Records drawn from a pointing dataset →
....
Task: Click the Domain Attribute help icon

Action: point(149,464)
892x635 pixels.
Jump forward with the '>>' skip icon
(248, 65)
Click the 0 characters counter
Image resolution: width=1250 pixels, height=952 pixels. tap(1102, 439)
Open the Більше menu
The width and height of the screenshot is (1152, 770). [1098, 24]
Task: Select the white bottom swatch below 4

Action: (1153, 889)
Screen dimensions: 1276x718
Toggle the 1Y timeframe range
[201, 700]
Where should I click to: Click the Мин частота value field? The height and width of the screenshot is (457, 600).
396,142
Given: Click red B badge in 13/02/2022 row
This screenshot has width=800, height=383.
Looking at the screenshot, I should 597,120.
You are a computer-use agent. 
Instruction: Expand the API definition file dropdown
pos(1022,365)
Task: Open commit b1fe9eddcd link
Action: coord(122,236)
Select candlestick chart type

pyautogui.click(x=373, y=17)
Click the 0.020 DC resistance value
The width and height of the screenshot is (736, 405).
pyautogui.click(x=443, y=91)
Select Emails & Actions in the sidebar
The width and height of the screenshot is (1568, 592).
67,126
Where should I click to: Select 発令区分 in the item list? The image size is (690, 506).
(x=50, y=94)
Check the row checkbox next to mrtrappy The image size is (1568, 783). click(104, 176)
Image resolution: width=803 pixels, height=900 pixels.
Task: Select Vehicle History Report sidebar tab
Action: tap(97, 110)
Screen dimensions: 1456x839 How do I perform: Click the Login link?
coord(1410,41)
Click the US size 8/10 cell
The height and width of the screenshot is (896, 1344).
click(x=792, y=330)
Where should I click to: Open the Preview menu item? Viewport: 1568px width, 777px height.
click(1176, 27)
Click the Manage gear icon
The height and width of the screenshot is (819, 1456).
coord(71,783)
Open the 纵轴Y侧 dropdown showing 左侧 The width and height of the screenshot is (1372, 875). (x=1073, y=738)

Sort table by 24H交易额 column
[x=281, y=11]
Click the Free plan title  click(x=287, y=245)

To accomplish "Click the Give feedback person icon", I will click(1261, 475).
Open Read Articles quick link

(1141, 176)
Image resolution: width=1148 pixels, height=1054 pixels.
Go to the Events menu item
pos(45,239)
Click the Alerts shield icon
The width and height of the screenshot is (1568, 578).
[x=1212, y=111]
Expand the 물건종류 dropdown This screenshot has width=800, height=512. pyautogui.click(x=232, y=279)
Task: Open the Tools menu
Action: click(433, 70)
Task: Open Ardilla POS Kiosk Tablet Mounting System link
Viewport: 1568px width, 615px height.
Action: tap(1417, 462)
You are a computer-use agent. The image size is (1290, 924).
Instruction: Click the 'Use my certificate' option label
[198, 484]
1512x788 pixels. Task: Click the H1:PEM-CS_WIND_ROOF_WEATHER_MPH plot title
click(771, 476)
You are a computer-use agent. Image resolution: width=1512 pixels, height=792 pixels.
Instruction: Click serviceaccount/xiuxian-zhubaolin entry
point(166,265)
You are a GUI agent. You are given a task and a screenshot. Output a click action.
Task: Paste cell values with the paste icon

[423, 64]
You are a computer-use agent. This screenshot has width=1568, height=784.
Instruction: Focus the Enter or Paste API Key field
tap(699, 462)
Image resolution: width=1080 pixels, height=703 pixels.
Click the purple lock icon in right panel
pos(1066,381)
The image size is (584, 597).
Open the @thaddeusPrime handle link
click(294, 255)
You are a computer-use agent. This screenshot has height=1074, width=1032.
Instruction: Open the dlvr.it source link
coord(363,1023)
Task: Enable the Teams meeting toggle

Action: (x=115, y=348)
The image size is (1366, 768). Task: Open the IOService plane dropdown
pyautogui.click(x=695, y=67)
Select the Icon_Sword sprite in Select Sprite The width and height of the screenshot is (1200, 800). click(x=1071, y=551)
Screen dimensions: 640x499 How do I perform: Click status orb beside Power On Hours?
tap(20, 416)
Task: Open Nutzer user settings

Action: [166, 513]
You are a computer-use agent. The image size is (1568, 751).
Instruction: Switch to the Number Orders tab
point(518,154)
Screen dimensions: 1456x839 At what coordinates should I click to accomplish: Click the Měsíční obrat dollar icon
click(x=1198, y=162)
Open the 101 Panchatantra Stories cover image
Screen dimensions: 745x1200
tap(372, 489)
....
Exercise directions →
Put the lines of the items into a numbered list, starting at the line that contains "You are a computer-use agent. The image size is (1290, 924)." and ending at the line that contains "tap(699, 462)". Include both of those lines and omit any blank lines.

Written answer →
1. You are a computer-use agent. The image size is (1290, 924).
2. Instruction: Click the 'Use my certificate' option label
3. [198, 484]
4. 1512x788 pixels. Task: Click the H1:PEM-CS_WIND_ROOF_WEATHER_MPH plot title
5. click(771, 476)
6. You are a computer-use agent. Image resolution: width=1512 pixels, height=792 pixels.
7. Instruction: Click serviceaccount/xiuxian-zhubaolin entry
8. point(166,265)
9. You are a GUI agent. You are given a task and a screenshot. Output a click action.
10. Task: Paste cell values with the paste icon
11. [423, 64]
12. You are a computer-use agent. This screenshot has width=1568, height=784.
13. Instruction: Focus the Enter or Paste API Key field
14. tap(699, 462)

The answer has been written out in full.